Estratto da leggere –
▬▬▬

Alle famiglie dei militari era stato demandato il compito e il privilegio dalle Autorità militari stesse di confezionare, dietro ricompensa e fornitura della materia prima, indumenti di lana per i soldati.
Ecco le mercedi corrisposte: sciarpe da lire 1,40 a L. 1,70 ciascuna; calze al paio da 0,50 a 0,70; manichini da 0,40 a 0,80 al paio; ventriere da 1,20 a 1,50; ginocchiere al paio da 0,60 a 0,80; guanti al paio 0,70 a 0,90. (Cfr. F.U. p. 147, sett. 1915). Mons. Giovanni Regine, sollecitato a ciò dalle Autorità predette, ha caldeggiato l’attuazione in tutte le parrocchie della sua Diocesi di Nicastro. Venne attuata in Curinga per l’interessamento combinato dell’amministrazione comunale e dall’arciprete curato don Vincenzo Caruso
Caduti il 27 agosto 1860.

▬▬▬

Dati grezzi –

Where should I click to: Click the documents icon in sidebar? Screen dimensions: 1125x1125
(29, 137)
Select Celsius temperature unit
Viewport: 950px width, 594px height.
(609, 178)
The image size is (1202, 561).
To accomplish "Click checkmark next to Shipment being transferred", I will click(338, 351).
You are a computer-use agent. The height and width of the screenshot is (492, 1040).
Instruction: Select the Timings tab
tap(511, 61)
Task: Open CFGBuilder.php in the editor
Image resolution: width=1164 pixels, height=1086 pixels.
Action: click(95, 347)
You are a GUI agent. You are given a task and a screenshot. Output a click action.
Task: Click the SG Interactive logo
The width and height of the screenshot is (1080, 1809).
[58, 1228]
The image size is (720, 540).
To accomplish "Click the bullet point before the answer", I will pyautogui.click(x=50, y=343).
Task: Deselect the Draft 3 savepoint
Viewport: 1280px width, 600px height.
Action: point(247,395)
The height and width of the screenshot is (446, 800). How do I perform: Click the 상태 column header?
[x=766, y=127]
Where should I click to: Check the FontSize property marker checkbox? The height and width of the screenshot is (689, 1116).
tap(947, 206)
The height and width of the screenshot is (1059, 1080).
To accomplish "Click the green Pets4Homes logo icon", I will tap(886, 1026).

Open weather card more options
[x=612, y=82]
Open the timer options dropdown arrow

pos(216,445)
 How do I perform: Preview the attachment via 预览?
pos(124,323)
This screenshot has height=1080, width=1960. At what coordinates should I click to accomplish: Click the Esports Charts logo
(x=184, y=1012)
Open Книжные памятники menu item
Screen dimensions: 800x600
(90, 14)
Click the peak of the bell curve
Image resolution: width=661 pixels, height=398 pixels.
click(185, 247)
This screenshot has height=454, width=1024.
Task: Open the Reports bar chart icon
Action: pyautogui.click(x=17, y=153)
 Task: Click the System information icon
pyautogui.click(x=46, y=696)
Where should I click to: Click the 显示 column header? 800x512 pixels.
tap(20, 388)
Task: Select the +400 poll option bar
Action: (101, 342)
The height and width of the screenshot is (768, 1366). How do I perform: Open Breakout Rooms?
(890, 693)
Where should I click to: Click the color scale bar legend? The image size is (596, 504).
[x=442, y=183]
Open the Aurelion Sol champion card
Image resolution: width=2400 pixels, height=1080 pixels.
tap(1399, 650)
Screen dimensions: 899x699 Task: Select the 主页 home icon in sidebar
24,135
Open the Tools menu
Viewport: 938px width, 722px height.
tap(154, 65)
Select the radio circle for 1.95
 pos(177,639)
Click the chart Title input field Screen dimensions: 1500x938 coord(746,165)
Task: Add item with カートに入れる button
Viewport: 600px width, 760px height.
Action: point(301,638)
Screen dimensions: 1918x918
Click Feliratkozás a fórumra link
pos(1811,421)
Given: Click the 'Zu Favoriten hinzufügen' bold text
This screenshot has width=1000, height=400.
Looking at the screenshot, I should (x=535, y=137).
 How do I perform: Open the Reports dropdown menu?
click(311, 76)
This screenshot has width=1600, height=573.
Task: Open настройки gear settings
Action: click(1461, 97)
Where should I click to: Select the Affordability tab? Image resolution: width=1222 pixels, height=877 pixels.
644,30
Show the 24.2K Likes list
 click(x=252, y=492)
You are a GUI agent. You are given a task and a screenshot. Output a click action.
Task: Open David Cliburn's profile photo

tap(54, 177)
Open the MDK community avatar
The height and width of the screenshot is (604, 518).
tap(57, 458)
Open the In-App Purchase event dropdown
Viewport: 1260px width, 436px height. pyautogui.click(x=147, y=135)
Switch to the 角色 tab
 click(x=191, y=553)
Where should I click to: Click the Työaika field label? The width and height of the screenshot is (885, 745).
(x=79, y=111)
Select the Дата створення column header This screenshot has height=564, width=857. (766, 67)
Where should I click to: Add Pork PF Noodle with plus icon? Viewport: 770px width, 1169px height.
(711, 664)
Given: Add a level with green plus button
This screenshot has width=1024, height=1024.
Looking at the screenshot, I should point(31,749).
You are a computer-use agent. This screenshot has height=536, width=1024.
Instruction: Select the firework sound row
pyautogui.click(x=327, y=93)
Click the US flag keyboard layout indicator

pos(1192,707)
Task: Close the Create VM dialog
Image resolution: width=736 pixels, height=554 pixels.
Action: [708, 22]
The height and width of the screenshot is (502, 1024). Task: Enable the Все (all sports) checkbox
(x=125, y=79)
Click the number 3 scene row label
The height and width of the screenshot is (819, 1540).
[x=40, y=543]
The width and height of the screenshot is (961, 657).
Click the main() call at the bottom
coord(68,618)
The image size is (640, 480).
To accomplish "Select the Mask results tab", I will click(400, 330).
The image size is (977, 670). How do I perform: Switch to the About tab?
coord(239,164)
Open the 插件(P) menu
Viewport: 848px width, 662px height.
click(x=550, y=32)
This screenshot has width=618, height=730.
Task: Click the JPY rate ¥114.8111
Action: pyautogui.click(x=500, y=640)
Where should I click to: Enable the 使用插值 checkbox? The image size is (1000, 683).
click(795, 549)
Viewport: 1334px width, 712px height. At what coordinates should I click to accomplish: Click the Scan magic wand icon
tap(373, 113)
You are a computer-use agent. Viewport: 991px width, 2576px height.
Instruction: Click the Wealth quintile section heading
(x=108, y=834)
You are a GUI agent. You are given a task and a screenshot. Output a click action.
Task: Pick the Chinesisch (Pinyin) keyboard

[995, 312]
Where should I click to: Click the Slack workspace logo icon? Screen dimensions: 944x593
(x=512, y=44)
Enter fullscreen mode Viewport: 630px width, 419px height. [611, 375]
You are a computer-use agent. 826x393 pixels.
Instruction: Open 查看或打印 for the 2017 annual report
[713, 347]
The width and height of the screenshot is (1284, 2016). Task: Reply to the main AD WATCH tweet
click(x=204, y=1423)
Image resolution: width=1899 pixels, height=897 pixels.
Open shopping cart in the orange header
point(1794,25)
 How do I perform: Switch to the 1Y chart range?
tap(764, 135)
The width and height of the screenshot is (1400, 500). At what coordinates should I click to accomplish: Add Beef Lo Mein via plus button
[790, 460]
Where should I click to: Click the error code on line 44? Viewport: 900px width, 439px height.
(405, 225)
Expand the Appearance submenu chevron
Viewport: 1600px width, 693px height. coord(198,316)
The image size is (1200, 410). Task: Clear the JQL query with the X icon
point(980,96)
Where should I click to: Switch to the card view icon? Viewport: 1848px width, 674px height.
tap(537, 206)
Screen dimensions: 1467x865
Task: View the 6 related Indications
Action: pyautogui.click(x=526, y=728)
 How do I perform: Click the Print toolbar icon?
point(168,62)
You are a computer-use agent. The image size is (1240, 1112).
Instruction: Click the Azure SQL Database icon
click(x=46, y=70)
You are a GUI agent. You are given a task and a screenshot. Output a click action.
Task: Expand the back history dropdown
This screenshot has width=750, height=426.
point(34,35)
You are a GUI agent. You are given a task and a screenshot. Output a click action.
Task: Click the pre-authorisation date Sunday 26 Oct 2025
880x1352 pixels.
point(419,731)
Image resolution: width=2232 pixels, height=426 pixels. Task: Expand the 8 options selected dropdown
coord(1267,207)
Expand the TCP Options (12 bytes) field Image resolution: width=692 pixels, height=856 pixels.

▬▬▬

Azione richiesta 1 – Indica se ciascuna delle affermazioni seguenti concorda con il brano sugli indumenti di lana per i soldati, rispondendo sì o no e citando alla lettera le parole decisive. (a) Le famiglie dei militari ricevevano la materia prima per confezionare gli indumenti. (b) Per le calze si pagavano da 0,50 a 0,70 al paio. (c) Mons. Giovanni Regine guidava la Diocesi di Curinga.
Azione richiesta 2 – Trasforma in un elenco puntato il paragrafo del brano sugli indumenti di lana per i soldati che inizia con "Ecco le mercedi corrisposte", mantenendone i fatti principali.
Azione richiesta 3 – Riproduci dal brano sugli indumenti di lana per i soldati il passo che comincia con le parole "Ecco le mercedi" e termina dopo "27 agosto 1860.".

Esito del compito 1 –
(a) Sì: "dietro ricompensa e fornitura della materia prima".
(b) Sì: "calze al paio da 0,50 a 0,70".
(c) No: "in tutte le parrocchie della sua Diocesi di Nicastro".

Esito del compito 2 –
- Compensi: sciarpe da 1,40 a 1,70 lire ciascuna; calze da 0,50 a 0,70 al paio; manichini da 0,40 a 0,80 al paio; ventriere da 1,20 a 1,50; ginocchiere da 0,60 a 0,80 al paio; guanti da 0,70 a 0,90 al paio (F.U. p. 147, sett. 1915).
- Mons. Giovanni Regine, sollecitato dalle Autorità militari, promosse l'iniziativa in tutte le parrocchie della sua Diocesi di Nicastro.
- A Curinga l'iniziativa fu attuata grazie all'amministrazione comunale e all'arciprete curato don Vincenzo Caruso.

Esito del compito 3 –
Ecco le mercedi corrisposte: sciarpe da lire 1,40 a L. 1,70 ciascuna; calze al paio da 0,50 a 0,70; manichini da 0,40 a 0,80 al paio; ventriere da 1,20 a 1,50; ginocchiere al paio da 0,60 a 0,80; guanti al paio 0,70 a 0,90. (Cfr. F.U. p. 147, sett. 1915). Mons. Giovanni Regine, sollecitato a ciò dalle Autorità predette, ha caldeggiato l’attuazione in tutte le parrocchie della sua Diocesi di Nicastro. Venne attuata in Curinga per l’interessamento combinato dell’amministrazione comunale e dall’arciprete curato don Vincenzo Caruso
Caduti il 27 agosto 1860.